Comment by hilbert42

5 hours ago

Methanol/CH3OH/MeOH is poisonous and its consumption causes a life-threatening health crisis that often results in death or permanent blindness. As little as 100 ml of methanol can kill or cause lifelong damage to one's health.

One shouldn't have to restate these well-known facts but they have to be repeated at every opportunity because in many ways methanol too closely resembles ethanol/EtOH, it tastes the same and induces drunkenness, and consumers may not become aware they have consumed it until its toxic effects manifest. By then, it's often too late.

Methanol's similarly to ethanol and that it's a very important industrial chemical made and used in huge qualities that makes it doubly dangerous. Many ways exist for methanol to enter the food chain both accidentally and through deliberate substitution for ethanol so it's especially important that strict regulations exist covering its handling and use.

Outside of lab grade reagents, methanol should always be denatured in ways that make its consumption both obvious and intolerable, that's best achieved by adding the denaturant denatonium (benzoate or saccharinate) in trace amounts that have little or no effect on methanol's final use.

Denatonium (aka, Bitrix, Bitrex and others), a quaternary ammonium compound, is a bitterant and likely the bitterest substance known and can be tasted by humans in parts per billion. Not only is it extremely bitter but unlike lemons it's a nasty bitterness that lingers and will immediately alert anyone who tastes it (I know, having deliberately tasted it).

HN is read internationally, so in places with good methanol handling regulations there's little doubt I'm sounding like an annoying schoolteacher overstating the obvious but from my experience many people do not know how dangerous methanol really is. As mentioned, one reads of travelers in foreign countries poisoned with drinks laced with methanol without giving a thought where their drinks originate (moreover the most vulnerable are those who come from places with good food regulations as they automatically assume what they're served is suitable for consumption).

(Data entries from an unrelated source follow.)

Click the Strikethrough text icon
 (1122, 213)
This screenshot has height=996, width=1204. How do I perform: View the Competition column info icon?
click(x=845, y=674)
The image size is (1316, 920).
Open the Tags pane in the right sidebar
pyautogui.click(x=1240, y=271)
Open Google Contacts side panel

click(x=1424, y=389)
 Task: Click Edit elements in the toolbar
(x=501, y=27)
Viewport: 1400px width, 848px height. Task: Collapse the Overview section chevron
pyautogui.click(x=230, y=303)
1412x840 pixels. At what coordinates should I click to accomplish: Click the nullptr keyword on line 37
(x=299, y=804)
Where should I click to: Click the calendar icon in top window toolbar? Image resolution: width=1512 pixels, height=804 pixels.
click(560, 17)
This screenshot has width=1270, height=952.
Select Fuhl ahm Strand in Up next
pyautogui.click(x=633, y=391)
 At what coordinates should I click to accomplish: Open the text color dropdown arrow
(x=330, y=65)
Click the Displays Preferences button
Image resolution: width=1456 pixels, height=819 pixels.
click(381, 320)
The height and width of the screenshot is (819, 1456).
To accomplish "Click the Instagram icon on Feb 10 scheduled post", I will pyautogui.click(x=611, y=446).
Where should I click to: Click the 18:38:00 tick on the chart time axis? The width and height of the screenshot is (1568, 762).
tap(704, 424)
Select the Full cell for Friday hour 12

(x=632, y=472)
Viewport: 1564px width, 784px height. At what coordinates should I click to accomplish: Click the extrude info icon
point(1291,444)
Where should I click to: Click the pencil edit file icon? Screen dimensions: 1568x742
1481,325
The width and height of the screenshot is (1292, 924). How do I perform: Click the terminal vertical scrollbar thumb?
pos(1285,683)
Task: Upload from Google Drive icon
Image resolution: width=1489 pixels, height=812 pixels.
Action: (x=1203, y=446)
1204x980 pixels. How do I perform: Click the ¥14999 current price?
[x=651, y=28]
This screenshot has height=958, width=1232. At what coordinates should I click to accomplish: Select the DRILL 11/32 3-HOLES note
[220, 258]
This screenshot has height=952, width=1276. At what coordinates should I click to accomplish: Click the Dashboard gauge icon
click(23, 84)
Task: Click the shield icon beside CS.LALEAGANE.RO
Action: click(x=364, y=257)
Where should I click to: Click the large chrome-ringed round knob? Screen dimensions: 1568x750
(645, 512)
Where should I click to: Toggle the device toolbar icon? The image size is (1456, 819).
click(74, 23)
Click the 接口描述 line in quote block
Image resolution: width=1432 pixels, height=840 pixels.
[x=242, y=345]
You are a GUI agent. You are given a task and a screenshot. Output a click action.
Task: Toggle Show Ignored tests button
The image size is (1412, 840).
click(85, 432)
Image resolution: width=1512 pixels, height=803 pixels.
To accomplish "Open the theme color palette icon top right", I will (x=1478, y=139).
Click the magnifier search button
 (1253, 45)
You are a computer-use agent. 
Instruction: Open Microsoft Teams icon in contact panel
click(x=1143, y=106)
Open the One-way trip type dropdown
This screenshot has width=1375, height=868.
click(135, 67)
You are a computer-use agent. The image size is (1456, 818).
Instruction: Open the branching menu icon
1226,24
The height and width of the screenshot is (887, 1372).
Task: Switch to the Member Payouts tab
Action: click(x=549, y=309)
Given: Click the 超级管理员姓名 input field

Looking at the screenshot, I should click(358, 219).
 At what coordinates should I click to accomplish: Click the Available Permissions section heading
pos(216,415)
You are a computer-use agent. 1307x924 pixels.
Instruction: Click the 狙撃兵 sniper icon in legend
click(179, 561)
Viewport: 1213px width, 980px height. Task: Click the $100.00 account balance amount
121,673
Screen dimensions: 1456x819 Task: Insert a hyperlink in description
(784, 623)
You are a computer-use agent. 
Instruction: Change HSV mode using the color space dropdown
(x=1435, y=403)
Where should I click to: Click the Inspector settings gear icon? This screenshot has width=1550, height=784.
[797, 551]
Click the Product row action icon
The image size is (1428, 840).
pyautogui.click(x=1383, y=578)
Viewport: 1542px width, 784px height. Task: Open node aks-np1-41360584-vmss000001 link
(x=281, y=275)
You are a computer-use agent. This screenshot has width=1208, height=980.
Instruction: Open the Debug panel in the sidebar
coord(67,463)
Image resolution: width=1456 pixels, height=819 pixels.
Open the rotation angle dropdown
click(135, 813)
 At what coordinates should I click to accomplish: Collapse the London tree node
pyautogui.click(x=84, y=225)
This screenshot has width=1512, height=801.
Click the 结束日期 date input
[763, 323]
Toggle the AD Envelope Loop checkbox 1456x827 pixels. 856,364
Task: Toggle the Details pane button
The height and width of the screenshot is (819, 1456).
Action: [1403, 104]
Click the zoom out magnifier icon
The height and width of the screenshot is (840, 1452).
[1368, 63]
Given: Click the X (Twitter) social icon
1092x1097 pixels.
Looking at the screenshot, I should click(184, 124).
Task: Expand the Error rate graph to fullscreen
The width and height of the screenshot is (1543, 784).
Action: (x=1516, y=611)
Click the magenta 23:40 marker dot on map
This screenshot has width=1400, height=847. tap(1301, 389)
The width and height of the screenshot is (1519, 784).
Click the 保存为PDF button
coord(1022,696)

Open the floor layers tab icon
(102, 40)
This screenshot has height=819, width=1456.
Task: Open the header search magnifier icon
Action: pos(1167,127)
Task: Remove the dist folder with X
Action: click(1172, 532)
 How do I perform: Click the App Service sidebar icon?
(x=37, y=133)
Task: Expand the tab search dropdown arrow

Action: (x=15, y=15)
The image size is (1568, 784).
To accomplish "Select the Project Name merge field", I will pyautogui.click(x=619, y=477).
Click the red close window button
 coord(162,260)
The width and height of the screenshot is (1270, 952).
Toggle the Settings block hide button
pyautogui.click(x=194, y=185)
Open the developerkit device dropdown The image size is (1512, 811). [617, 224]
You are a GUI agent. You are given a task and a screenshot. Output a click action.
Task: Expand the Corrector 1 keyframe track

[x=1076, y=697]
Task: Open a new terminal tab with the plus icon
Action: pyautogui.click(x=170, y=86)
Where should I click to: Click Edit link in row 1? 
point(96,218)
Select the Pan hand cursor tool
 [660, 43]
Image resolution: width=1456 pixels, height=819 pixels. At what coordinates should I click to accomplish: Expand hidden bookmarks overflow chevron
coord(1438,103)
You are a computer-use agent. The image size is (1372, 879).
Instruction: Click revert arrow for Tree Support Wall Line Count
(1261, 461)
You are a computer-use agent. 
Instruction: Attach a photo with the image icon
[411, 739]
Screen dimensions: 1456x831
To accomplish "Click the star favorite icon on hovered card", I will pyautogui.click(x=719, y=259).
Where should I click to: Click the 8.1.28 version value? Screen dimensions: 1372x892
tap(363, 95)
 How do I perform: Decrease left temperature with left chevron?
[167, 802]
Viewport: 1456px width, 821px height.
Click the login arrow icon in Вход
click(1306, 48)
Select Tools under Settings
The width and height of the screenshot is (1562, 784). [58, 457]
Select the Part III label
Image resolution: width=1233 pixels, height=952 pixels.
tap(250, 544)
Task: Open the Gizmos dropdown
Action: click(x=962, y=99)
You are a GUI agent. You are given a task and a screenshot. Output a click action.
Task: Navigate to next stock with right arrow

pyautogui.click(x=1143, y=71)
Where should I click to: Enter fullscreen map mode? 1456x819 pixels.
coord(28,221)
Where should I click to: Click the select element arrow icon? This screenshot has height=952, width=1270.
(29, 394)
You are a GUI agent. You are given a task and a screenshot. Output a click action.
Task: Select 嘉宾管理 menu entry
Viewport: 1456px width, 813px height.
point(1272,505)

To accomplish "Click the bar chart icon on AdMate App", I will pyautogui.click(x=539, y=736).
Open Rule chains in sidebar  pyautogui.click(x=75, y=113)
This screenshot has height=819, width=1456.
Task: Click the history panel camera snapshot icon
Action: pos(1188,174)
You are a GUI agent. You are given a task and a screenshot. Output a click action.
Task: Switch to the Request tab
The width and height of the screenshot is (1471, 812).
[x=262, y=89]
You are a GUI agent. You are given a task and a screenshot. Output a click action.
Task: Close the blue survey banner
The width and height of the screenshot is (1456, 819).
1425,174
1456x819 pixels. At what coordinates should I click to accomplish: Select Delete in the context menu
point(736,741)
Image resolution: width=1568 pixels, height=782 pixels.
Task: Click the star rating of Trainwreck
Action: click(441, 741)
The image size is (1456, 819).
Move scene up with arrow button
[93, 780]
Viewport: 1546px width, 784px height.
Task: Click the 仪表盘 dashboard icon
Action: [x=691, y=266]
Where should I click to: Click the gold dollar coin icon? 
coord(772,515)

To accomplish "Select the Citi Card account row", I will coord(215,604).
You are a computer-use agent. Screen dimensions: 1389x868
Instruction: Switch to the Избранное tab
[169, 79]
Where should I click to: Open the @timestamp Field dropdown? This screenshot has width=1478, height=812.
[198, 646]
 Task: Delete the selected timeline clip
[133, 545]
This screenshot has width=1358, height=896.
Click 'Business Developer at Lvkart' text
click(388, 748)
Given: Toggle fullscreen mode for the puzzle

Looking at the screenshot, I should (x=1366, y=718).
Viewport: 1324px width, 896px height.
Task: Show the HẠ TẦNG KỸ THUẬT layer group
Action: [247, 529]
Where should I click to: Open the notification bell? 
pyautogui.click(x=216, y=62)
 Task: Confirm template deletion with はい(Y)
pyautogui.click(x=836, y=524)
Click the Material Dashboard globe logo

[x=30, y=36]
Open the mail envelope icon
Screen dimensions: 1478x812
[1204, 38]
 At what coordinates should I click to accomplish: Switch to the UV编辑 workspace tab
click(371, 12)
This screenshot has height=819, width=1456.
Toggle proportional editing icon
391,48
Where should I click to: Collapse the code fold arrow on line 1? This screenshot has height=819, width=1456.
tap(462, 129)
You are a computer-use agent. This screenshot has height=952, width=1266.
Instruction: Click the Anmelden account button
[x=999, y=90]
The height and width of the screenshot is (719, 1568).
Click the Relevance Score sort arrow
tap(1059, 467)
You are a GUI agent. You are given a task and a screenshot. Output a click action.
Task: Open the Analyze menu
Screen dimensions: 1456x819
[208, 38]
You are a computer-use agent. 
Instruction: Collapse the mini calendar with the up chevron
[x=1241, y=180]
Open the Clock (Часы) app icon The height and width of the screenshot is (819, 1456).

My rave isn't to put the kibosh on homebrew spirits as I'm essentially in favor of this decision—government already dictates too many things we citizens cannot do. That said, there has to be strict regulations concerning distillation methods and commercial sales should definitely be unlawful with tough penalties.

Finally, whether this decision hold up under appeal or not, we need readily-available methanol detectors that are both cheap and portable and that anyone can easily use.